One of the biggest hopes for the future of the cryptocurrency sector is the introduction of Ethereum 2.0. Its promise, made many years ago, is to work hard to increase the network efficiency of the most popular altcoin on the market, which will have an impact on transaction fees and processing times.

Despite switching to the proof-of-stake (PoS) consensus process, the scalability of the Ethereum (ETH) network has not yet significantly improved. As a result, Layer 2 initiatives like Polygon (MATIC), which compete with altcoins, continue to garner a lot of interest.

Due to their perception that competing networks are less safe than the most popular smart contract platform, many investors ultimately decide against using them. This may be found in a well-known blockchain called Solana (SOL), which has, as of this writing, experienced eight network failures since its introduction in 2020. Investors who have been following the cryptocurrency market for some time have already noticed this. Consequently, a Layer 2 might be the best choice to avoid this hassle and save money.

What's Layer 2?

A secondary protocol called Layer 2 is created from an existing blockchain system.

The main objective of Layer 2 is to address the issue of transaction speed and how a blockchain scales its capacity to handle numerous transfers at once. By hitting this goal, Layer 2 can also reduce transaction costs.

Layer 2 can be of four different types. The most popular one is the sidechain model, which offers scalability and is recognized for consistently performing the same function, regardless of Layer 1.

Plasma chains make up Layer 2's second subtype. This method uses a custom consensus algorithm to create transaction blocks.

Although it refers the blocks to Layer 1, the third form of Layer 2, rollup, has a lengthy validation period for transactions of up to seven days.

State channel is the final type on the Layer 2 list. Compared to other types of network dimensioning, it has more complicated processes. It opens a channel when the token is put on the Ethereum blockchain, and the entire operation happens through tickets that are signed at Layers 2 and 1 before Layer 2.
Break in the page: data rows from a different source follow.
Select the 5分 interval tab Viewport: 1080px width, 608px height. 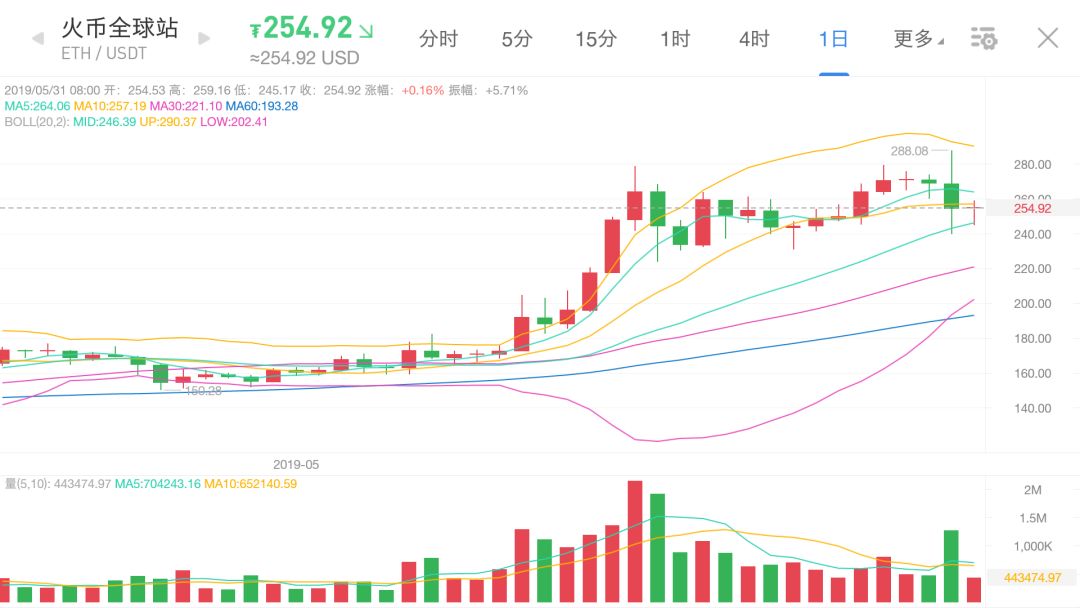[x=517, y=39]
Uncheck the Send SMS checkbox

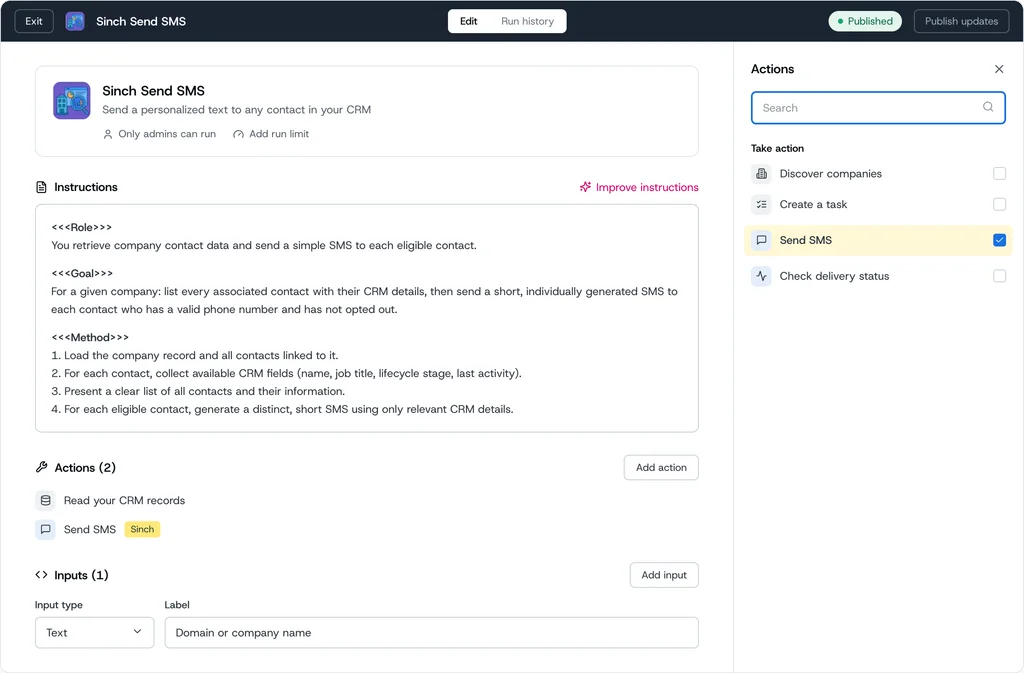coord(999,240)
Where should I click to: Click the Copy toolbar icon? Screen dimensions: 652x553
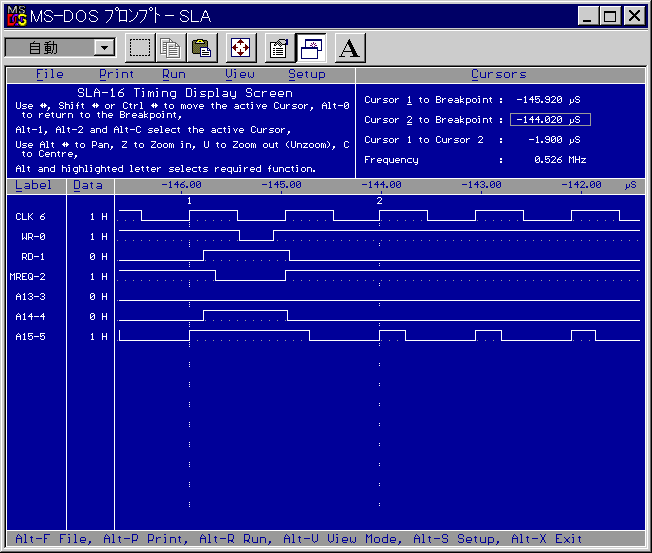tap(171, 47)
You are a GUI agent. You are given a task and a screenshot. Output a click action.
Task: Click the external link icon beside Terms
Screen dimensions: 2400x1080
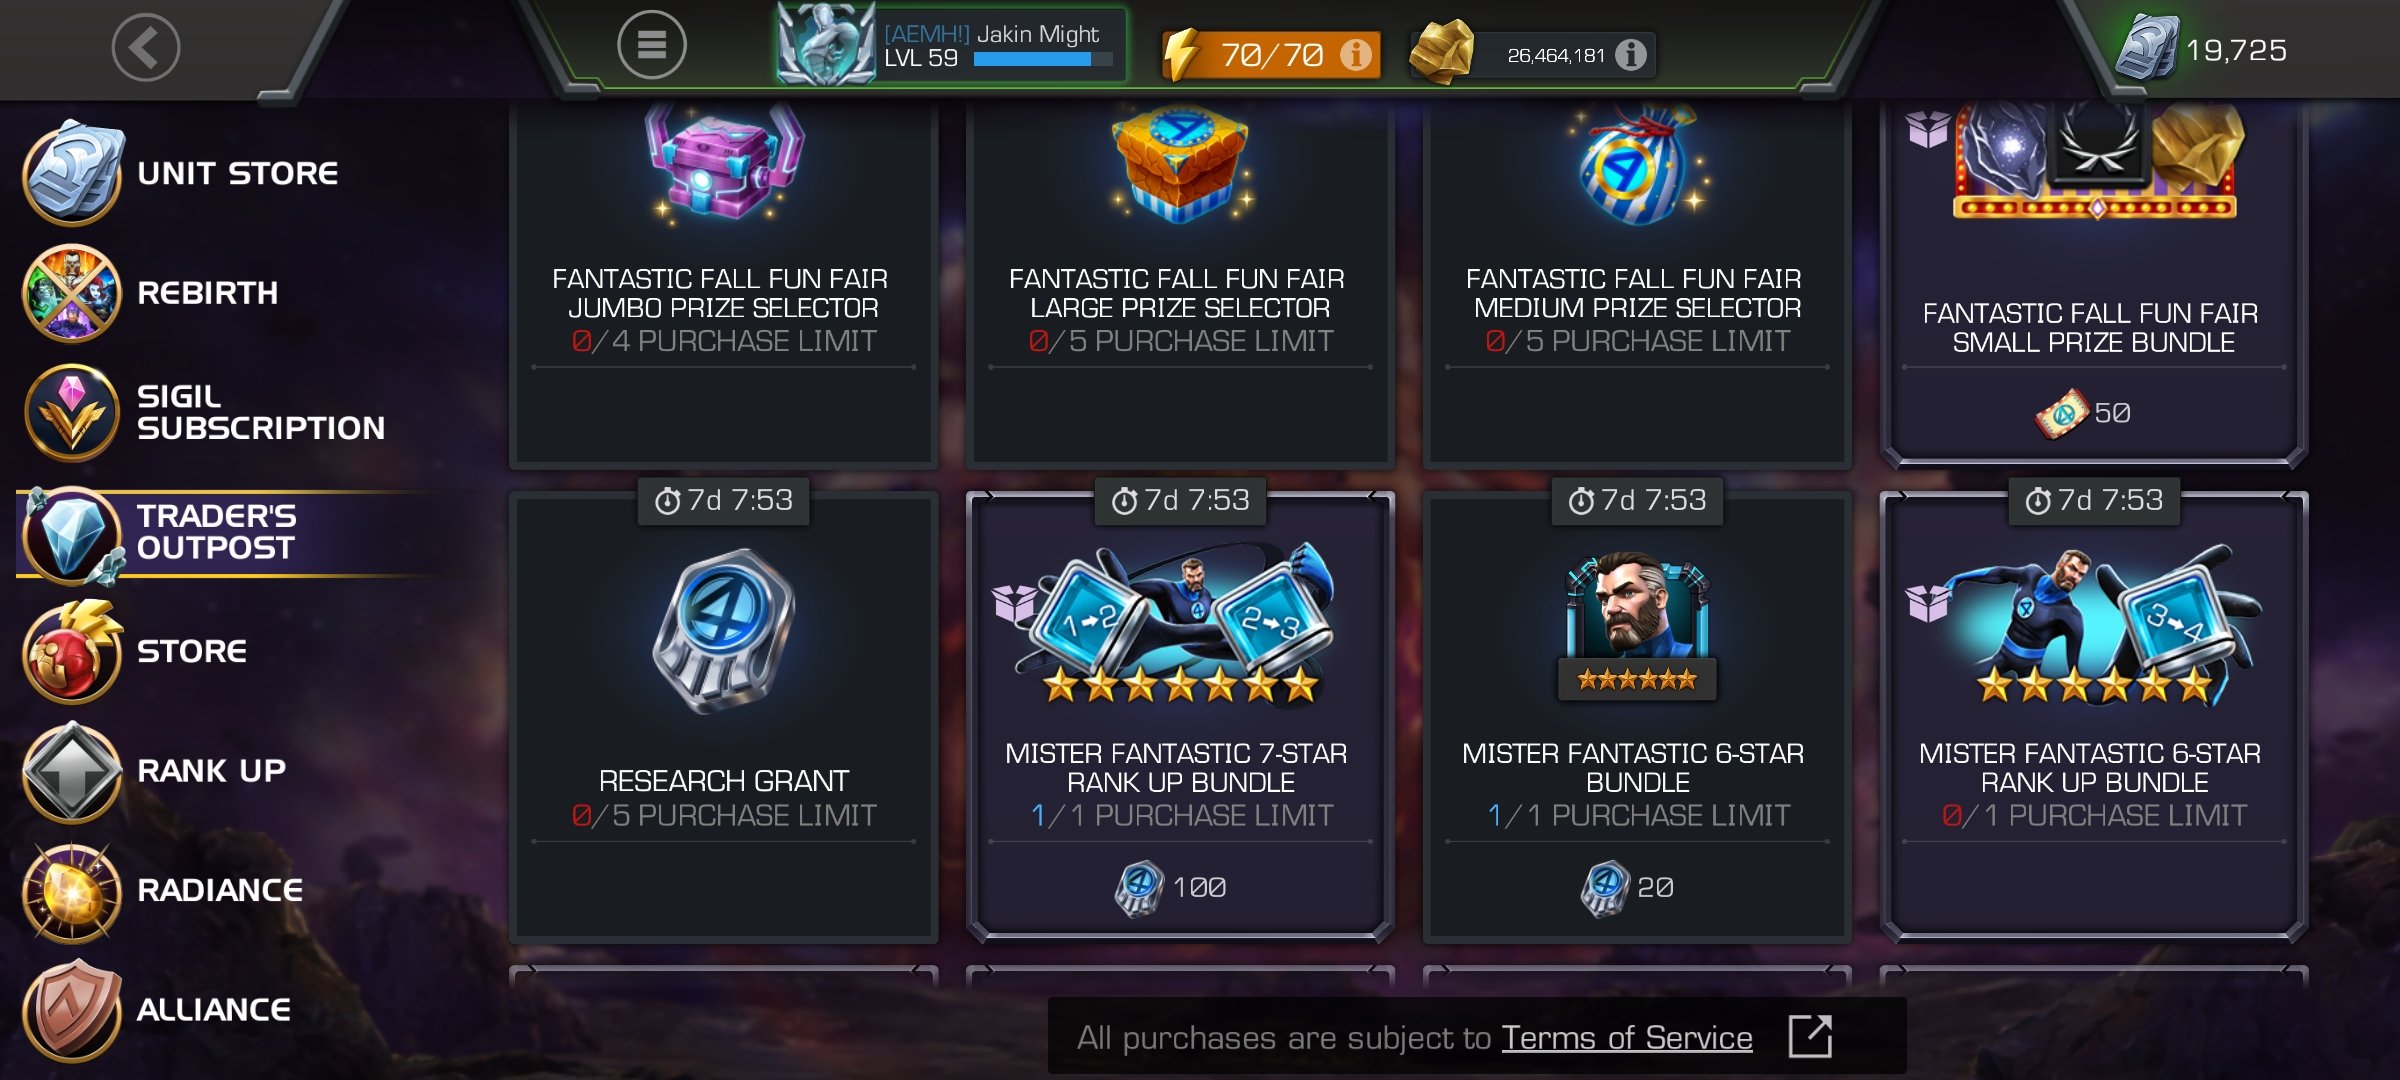click(1810, 1036)
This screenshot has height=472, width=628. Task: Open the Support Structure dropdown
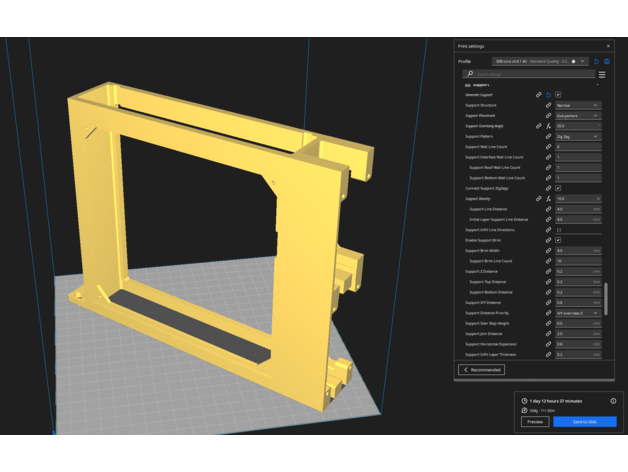[x=578, y=105]
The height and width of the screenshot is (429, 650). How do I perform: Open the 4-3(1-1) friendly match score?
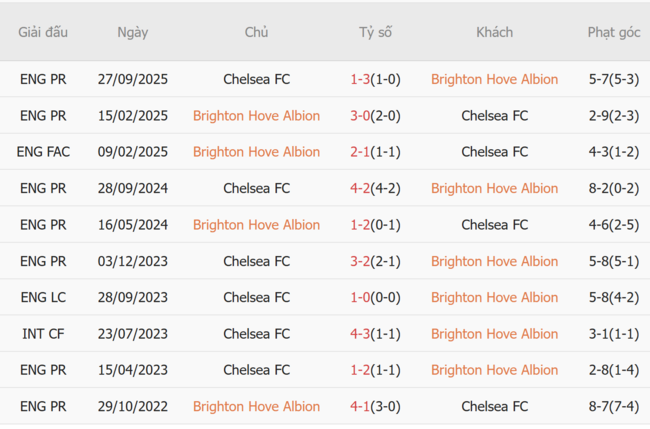pyautogui.click(x=375, y=333)
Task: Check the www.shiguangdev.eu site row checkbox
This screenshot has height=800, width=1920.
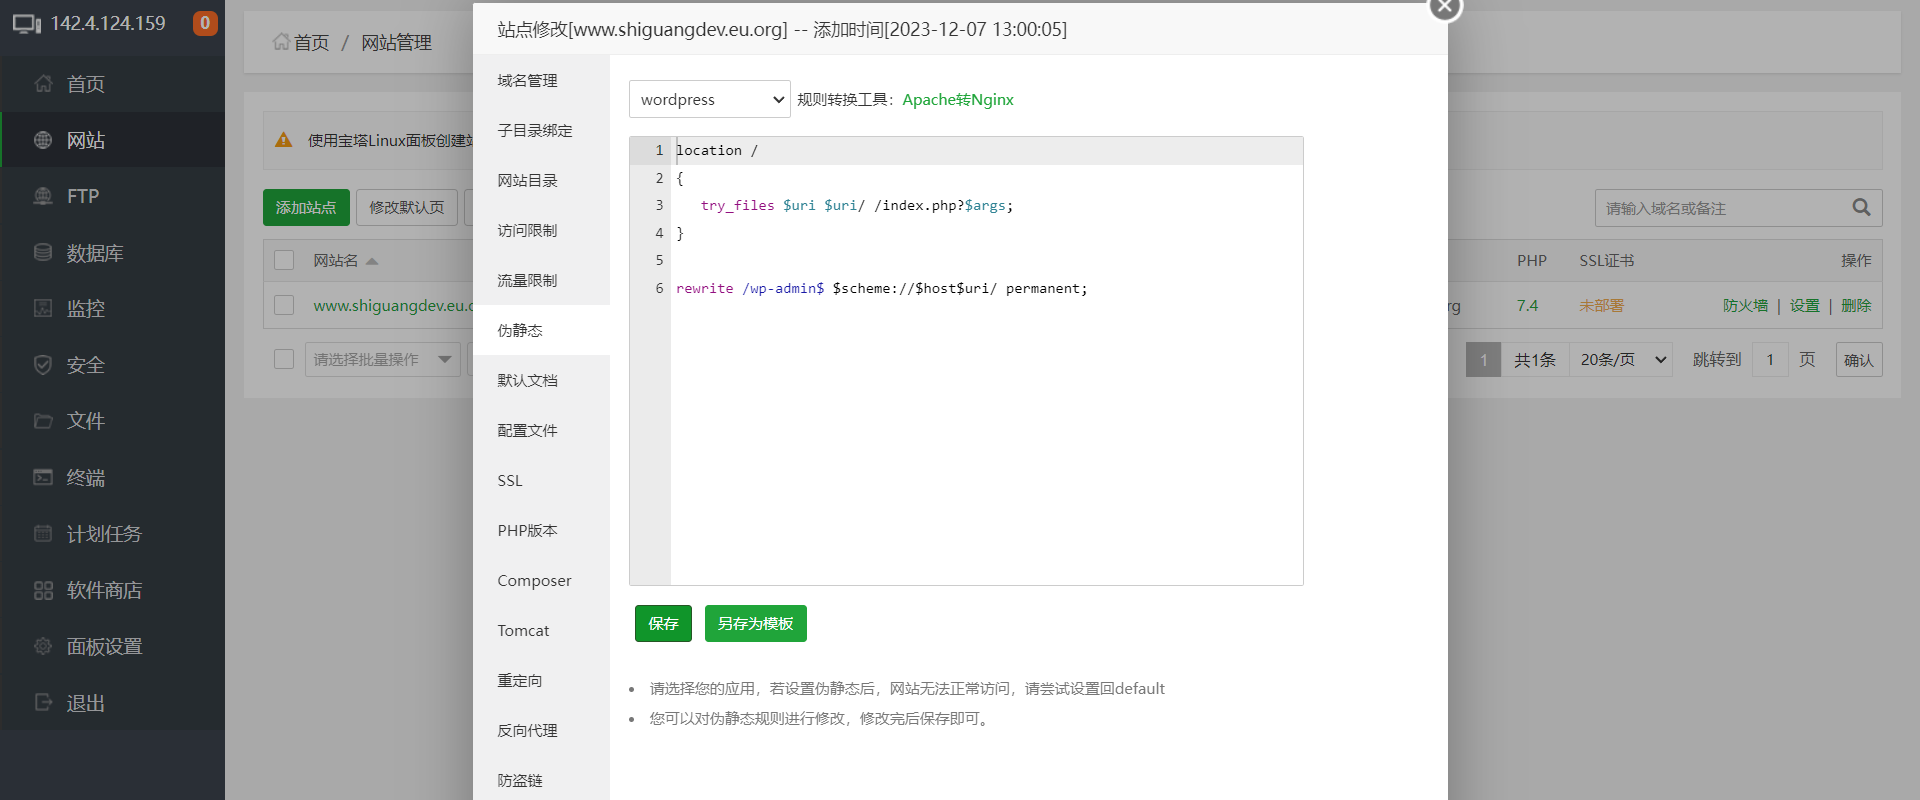Action: tap(284, 305)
When it comes to Layer 2, Polygon is the most prominent project. Up to 65,000 transactions per second are promised to be completed at exceptionally low costs. In contrast, the ETH blockchain is able to provide 15 to 20 transfers on average throughout that time.

However, as Ethereum 2.0 continues to develop, its cofounder Vitalik Buterin predicts that the leading altcoin will be able to execute up to 100,000 transactions per second. Additionally, a decreased transfer rate is anticipated for these transactions.

Are Projects Using Layer 2 Risky?

In truth, Layer 2s simply aim to make the ETH blockchain more scalable, and they risk losing market share if the altcoin completely switches to Ethereum 2.0. After all, using a solution when the primary network is sufficient already is pointless. In that regard, initiatives who do not consider reinventing themselves right away might anticipate having a spot reserved for them in the crypto graveyard.

Since Polygon did not become the top Layer 2 by accident, this should not be the case. New advances are being made on the MATIC network, and significant agreements have been formed with the scalability solution.

The Polygon ID functionality, targeted at businesses, aims to offer data privacy to credit histories, for example, and a decentralized organization, carried out through Polygon. This functionality may have an impact on the institutional use of Layer 2.

In addition, Polygon is working on three new features that indicate it may expand even further, independent of the release of Ethereum 2.0. Let's look at them quietly:

A blockchain with a focus on routine use and data scalability is called Polygon Avail. Off-chain scaling solutions will be brought by it when it arrives.

Support for arbitrary smart contracts is offered by Polygon Miden.

In addition to supporting Plonky2, Polygon Zero will be one of the market's quickest scaling options.